CRYPTO BUFFS have had a punishing week. On May 13th Tether, which issues a “stablecoin” widely used to facilitate bitcoin trading, said that just 2.9% of its $58bn-worth of coins are backed by cash reserves, feeding doubts about its dollar peg. Elon Musk, Tesla’s boss, tweeted that the electric-car maker would not after all accept payments in bitcoin, and hinted that the firm might sell some of its crypto stash. Then on May 18th China warned financial firms against servicing cryptocurrencies. The price of bitcoin tumbled to $30,000, half its record high in April, before stabilising at around $38,000.

As it cratered, bitcoin dragged most other cryptocurrencies with it. Several big crypto exchanges, including Coinbase, experienced lengthy outages. Investors unable to liquidate positions felt trapped; those willing to “buy the dip” felt cheated. The latest swing might raise doubts about whether crypto markets are liquid or even reliable enough to welcome institutional investors en masse. That is why it is worth looking to Wall Street.

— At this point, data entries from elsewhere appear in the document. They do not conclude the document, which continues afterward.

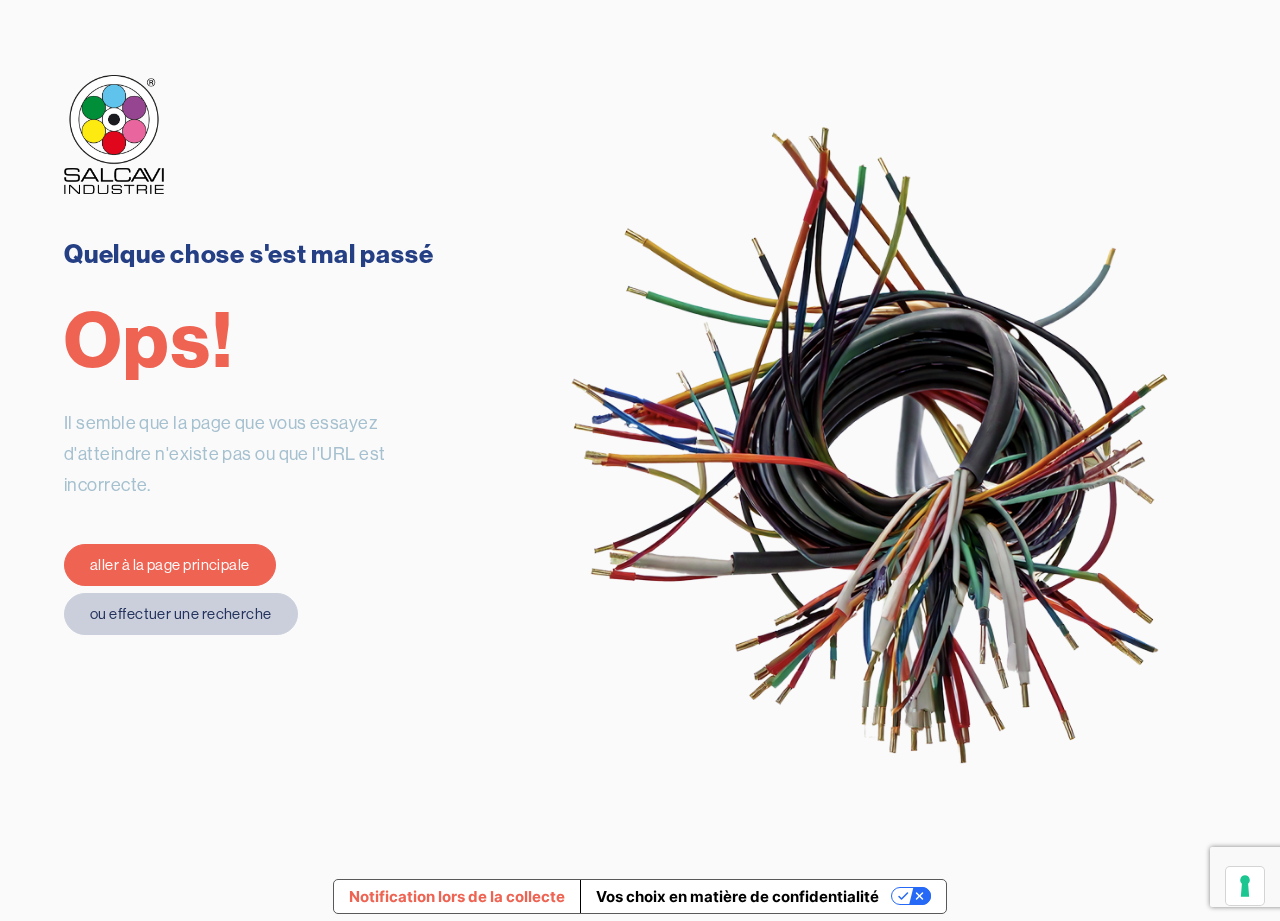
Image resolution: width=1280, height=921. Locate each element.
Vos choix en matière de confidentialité (737, 896)
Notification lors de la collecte (457, 896)
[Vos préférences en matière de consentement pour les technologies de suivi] (1245, 886)
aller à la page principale (170, 564)
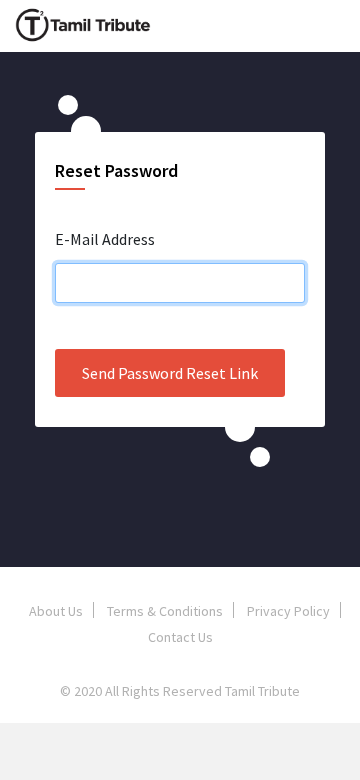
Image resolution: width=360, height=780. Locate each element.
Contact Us (180, 637)
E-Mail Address (105, 239)
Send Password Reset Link (170, 373)
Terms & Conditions (165, 611)
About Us (56, 611)
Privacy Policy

America’s big banks have been venturing into cryptoland. In March Morgan Stanley became the first to offer wealthy customers access to bitcoin funds. This month Goldman Sachs revived the crypto desk it had mothballed in 2017; Citigroup said it may offer crypto services. BNY Mellon and State Street are vying to administer bitcoin exchange-traded funds (ETFs), currently under regulatory review in America. JPMorgan Chase, once adamant that it would steer clear unless cryptocurrencies began to be regulated, has hinted that it might start trading operations if the market expands.